Coach told me once that the only job he ever had that he liked better than teaching at Ball High was flying missions in Korea. Wanting to defend one's country, even if it cost you your life, was something his generation understood while many of my generation and those that followed didn't.

Coach Schiebel's friend Herman Burton has copies of a number of the letters that Coach wrote home from Korea. For an example, just days before Easter 1951, he wrote to his parents, a Dallas principal and his teacher wife, about Mission No. 37. He was a first lieutenant

"I napalmed a house with enemy truck tracks leading into it, and got a gun position on the top of a hill with my other one. Tandy, flying with me, located another gun position and asked me to mark it for him with a short burst of 50s. I go pounding in and make a short burst on it right on top of a hill. I must have hit a rock or something because just as I pulled up over the top of the hill, something hit the canopy about eight inches from my head....I ducked and closed my eyes...and missed the Plexiglas chips that hit my face. It knocked a hole...in the canopy and cracked it in a circle behind my head.

"...I punched the rocket tab. I thought an explosion had gone off in the canopy. It was a tremendous roar.... The whole top of the canopy blew off, and the racket was terrific from the air blowing around the new 20 inch hole above my head. It sounded like a cannon in my ear. The suction almost ripped my helmet off. We immediately went home.

"But you should have seen the faces of the G.I.s when I taxied by waving at them through the top of the canopy."

                                               

                             COACH AND HIS PLANE WITH THE BLOWN OFF CANOPY 

It's easy to take this whole accounting as one of whimsy, rather than that there was deep gut fear. Coach is like that.

And yet one of his unidentified Korean War comrades did explain it well when he wrote, "There is no glory in war, no shame in being afraid, only pain and suffering for the unfortunate ones whose bodies are maimed, minds scared and for whom recovery is a long hard struggle.

"Those who lost their lives will never be forgotten by their comrades. Even almost 50 years after my first exposure to combat, I still hear the screams of agony, see the terror in faces and hear their last ragged breath. You see, we who survived continue to endure a terror that only those who have been there understand."

We are left to wonder why so many of us who came after Lt. Col.

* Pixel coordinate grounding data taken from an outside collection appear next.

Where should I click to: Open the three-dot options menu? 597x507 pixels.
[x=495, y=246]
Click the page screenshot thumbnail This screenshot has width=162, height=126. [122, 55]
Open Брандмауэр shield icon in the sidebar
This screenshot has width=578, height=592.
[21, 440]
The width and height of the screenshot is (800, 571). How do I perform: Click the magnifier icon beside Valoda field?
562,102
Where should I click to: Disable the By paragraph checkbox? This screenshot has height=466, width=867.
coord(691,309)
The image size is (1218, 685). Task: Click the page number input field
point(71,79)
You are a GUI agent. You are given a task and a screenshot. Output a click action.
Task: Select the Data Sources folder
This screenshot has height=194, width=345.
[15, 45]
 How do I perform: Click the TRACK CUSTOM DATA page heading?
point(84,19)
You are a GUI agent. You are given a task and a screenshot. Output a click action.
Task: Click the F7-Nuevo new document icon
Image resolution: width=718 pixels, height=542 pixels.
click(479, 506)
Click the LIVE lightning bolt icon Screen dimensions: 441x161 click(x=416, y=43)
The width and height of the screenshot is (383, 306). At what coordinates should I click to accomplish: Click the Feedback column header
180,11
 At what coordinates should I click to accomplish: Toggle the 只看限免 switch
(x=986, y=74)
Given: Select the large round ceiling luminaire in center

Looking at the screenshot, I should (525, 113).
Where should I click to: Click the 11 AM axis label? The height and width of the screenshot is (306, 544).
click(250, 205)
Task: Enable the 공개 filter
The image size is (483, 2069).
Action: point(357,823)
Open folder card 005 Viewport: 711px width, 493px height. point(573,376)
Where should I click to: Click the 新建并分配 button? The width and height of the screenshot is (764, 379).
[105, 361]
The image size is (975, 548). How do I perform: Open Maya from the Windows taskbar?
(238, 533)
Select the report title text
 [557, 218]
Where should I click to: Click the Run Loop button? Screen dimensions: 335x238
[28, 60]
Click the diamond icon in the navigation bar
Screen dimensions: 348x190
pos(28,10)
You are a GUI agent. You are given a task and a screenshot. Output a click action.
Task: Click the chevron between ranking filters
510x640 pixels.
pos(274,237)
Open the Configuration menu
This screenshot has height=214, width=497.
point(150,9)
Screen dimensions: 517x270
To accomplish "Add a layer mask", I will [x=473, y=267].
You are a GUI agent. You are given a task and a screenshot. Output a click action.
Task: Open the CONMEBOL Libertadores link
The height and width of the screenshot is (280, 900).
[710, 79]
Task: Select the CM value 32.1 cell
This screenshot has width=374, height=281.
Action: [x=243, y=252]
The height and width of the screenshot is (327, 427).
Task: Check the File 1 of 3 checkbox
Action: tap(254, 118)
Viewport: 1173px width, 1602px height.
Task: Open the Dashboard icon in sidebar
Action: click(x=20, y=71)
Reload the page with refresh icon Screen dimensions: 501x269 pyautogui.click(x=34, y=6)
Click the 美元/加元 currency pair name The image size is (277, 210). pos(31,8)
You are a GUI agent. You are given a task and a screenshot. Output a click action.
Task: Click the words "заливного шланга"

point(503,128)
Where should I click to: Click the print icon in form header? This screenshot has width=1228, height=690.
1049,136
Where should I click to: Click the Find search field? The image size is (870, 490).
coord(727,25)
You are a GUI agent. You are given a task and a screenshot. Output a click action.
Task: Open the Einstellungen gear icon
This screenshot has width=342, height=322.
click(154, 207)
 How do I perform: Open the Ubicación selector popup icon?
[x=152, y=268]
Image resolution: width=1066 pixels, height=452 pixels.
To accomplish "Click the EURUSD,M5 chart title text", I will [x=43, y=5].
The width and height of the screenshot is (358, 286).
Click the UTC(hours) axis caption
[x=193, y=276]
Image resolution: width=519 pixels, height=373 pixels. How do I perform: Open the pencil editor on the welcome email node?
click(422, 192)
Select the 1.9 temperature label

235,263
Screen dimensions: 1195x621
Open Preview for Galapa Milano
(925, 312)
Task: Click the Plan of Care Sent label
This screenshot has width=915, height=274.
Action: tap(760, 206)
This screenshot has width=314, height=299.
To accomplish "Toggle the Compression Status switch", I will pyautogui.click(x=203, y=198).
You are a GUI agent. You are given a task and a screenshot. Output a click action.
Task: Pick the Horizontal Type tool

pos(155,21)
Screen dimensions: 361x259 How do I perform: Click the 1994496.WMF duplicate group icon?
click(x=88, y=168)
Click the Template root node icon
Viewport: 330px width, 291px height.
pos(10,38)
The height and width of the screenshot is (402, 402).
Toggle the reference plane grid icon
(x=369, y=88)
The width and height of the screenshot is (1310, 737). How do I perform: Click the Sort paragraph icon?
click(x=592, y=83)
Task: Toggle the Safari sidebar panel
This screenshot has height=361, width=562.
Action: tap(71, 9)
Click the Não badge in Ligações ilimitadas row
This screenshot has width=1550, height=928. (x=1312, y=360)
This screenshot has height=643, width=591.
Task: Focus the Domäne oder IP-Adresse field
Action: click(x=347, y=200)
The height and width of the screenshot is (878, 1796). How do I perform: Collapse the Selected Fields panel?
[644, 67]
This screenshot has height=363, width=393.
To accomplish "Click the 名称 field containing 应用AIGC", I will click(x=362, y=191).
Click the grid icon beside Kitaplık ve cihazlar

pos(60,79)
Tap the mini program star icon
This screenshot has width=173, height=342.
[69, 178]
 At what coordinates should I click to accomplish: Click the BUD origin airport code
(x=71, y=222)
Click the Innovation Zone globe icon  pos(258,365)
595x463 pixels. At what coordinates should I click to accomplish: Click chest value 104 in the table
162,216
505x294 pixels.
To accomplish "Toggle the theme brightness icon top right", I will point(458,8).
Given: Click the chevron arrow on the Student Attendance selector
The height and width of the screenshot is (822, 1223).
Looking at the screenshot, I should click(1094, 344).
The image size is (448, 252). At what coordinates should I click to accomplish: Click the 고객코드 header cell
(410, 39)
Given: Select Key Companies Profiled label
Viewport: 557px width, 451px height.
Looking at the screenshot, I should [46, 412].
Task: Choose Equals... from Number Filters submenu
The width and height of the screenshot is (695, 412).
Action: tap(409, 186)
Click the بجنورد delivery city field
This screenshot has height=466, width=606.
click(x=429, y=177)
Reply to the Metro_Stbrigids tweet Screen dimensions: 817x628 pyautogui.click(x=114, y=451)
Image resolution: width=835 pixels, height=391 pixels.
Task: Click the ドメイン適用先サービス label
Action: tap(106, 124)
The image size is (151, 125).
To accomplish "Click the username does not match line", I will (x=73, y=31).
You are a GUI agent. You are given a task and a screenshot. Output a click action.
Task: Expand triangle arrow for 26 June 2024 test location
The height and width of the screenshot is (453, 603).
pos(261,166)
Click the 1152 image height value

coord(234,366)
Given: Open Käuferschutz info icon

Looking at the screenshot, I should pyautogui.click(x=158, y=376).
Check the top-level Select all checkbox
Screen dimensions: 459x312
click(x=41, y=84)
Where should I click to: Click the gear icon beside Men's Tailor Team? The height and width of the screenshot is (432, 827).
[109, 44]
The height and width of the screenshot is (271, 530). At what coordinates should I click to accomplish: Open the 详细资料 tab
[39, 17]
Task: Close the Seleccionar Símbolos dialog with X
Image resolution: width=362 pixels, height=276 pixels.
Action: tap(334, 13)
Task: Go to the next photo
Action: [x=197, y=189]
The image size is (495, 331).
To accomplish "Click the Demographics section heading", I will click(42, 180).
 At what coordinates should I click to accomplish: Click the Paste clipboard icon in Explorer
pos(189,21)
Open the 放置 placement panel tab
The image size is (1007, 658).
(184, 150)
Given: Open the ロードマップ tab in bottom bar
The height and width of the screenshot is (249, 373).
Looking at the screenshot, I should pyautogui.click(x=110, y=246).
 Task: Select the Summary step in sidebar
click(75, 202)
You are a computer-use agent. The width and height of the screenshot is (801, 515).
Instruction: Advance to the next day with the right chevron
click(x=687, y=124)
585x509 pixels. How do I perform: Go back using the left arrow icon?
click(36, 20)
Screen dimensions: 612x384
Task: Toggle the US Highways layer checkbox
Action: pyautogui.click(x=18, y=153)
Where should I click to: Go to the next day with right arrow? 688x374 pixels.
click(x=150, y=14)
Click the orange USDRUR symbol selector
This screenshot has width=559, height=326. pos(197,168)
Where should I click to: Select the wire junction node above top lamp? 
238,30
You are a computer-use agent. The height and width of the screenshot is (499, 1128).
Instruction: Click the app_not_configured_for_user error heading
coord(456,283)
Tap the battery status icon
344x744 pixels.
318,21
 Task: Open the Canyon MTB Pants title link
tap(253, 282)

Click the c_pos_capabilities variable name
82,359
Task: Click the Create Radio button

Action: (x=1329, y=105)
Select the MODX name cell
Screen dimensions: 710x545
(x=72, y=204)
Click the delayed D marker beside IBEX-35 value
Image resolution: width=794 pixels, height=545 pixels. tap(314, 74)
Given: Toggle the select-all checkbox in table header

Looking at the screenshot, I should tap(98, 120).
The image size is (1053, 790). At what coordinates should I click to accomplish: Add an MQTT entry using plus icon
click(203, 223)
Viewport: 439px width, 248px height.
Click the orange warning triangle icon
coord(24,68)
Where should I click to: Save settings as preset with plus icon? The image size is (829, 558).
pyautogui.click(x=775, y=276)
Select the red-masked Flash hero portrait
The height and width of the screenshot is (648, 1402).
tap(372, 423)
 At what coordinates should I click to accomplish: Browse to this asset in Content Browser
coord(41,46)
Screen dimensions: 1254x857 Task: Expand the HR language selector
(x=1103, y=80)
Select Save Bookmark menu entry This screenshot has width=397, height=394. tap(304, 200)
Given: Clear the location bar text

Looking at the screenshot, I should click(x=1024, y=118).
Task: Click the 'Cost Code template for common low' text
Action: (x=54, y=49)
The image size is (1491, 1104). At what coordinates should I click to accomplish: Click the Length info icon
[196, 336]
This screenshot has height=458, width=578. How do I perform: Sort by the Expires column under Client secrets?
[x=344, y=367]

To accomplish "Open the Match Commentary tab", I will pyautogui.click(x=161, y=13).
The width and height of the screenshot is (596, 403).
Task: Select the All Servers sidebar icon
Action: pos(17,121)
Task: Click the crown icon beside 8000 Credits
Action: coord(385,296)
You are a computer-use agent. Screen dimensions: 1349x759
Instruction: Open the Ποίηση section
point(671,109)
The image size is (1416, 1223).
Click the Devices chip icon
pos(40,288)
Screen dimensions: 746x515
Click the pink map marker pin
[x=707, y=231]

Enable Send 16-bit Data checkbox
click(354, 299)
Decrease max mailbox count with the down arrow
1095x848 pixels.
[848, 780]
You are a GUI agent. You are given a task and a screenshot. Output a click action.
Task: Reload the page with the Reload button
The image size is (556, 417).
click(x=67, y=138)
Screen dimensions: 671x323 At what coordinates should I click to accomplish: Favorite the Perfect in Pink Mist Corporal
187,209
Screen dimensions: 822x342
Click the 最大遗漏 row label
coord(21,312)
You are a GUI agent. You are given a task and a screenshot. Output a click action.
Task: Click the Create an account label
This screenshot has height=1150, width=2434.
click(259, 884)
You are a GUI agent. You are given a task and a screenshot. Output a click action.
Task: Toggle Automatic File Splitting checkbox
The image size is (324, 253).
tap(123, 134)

Schiebel see no reason to continue his love of country and fight the ever dividing amoeba of evil.

It has to be politically correct today, Memorial Day, to humblely pray for the souls of the departed war veterans, and to ask His blessing on them and those who served in the past, and on those who are serving today with the hopes that their service will guarantee that all of us will be able to continue to live free on this, the greatest country on His green earth.

Copyright 2004 - William S. Cherry

                                                                     www.billcherrybroker.com

                                                             

2 commentsBILL CHERRY • May 27 2007 06:28AM

Comments

Hello Bill,

 

do you know what happened to Richard 'Dick' Schiebel? I stood in contact with him over a few Months. We wrote via the Internetmessenger ICQ but he has'nt been online for 4 months now.

 

Greetings from Germany,

Steven

Posted by Steven Lewey about 1 year ago

Steven, you didn't leave a way to contact you personally.  I sent a note to Coach and told him that you had asked about him.  I suppose he still knows how to contact you.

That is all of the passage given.